Tabus: a necessidade de uma teologia corajosa

Tabus: a necessidade de uma teologia corajosa

Photo by Aaron Burden on Unsplash


Quem já se encontra no meio cristão há algum tempo já deve ter percebido a grande dificuldade que a igreja tem em lidar com alguns temas. Os chamados temas espinhosos, tais como homossexualidade, aborto, eutanásia, dentre tantos outros, costumam gerar calorosos debates onde quer que sejam postos.

Esses temas tabus, se quisermos colocar uma categoria neles, muitas vezes receberam tal nome por causa de abordagens e exegeses conturbadas realizadas ao longo da história do cristianismo, ou via de regra, baseadas em leituras literalistas do texto bíblico, ou ainda, devido a tentar levar temas que são da contemporaneidade para textos que forma escritos fora dela e em um contexto totalmente adverso a ela.

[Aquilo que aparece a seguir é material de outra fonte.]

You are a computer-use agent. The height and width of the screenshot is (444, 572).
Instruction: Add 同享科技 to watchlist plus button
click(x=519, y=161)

Que uma leitura literalista do texto bíblico leve a exegeses conturbadas e faça com que determinado texto seja retirado de seu contexto para caber naquilo que se quer dizer parece ser bastante claro para alguém que estude tanto a história do cristianismo, quanto para alguém que esteja atento ao que acontece em diversos meios cristãos.

Por outro lado, há aqueles e aquelas que ficam em cima do muro. Se em alguns temas adotam certa literalidade, em outros pressupõem uma “hermenêutica mais contemporânea”, como se o texto bíblico fosse um self-service, em que se escolheria qual melhor combinação desejaria para que a refeição fosse agradável a quem a comesse. Nesse sentido, não é estranho que determinadas pessoas considerem que a fala de Paulo que diz que o escravo deve obedecer em tudo a seus senhores não seja aplicada hoje, porque deve ser vista dentro do contexto em que Paulo vivia, no qual a escravidão era uma prática aceitável, mas ao mesmo tempo, condenam, com base nos mesmos escritos paulinos, a homossexualidade, conceito que nem existia na época de Paulo.

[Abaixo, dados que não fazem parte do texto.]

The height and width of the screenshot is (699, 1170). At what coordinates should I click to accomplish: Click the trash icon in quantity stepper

Da mesma forma, condenam a poligamia, algo completamente comum e aceitável nas culturas do mediterrâneo nos tempos antigos (e em alguns lugares, até hoje), inclusive até mesmo autorizada por Javé na sociedade de Israel e Judá, mas não condenam o uso de roupas de tecidos diferentes, conforme consta no texto de Levítico. Ou seja, o que era autorizado por Javé não é aceito por causa da cultura Ocidental, e o que não era autorizado por Javé se torna aceito, pois lido sob a ótica de que tal texto deve ser lido dentro da cultura daquele tempo.

Assim, o tipo de leitura self-service do texto bíblico, a meu ver, mostra-se como um dos mais desonestos e perigosos que se pode fazer. Ao se escolher com base em preconceitos arraigados o que é válido e não é válido no texto bíblico, as consequências são dolorosas, principalmente para os grupos não hegemônicos dentro da esfera cristã.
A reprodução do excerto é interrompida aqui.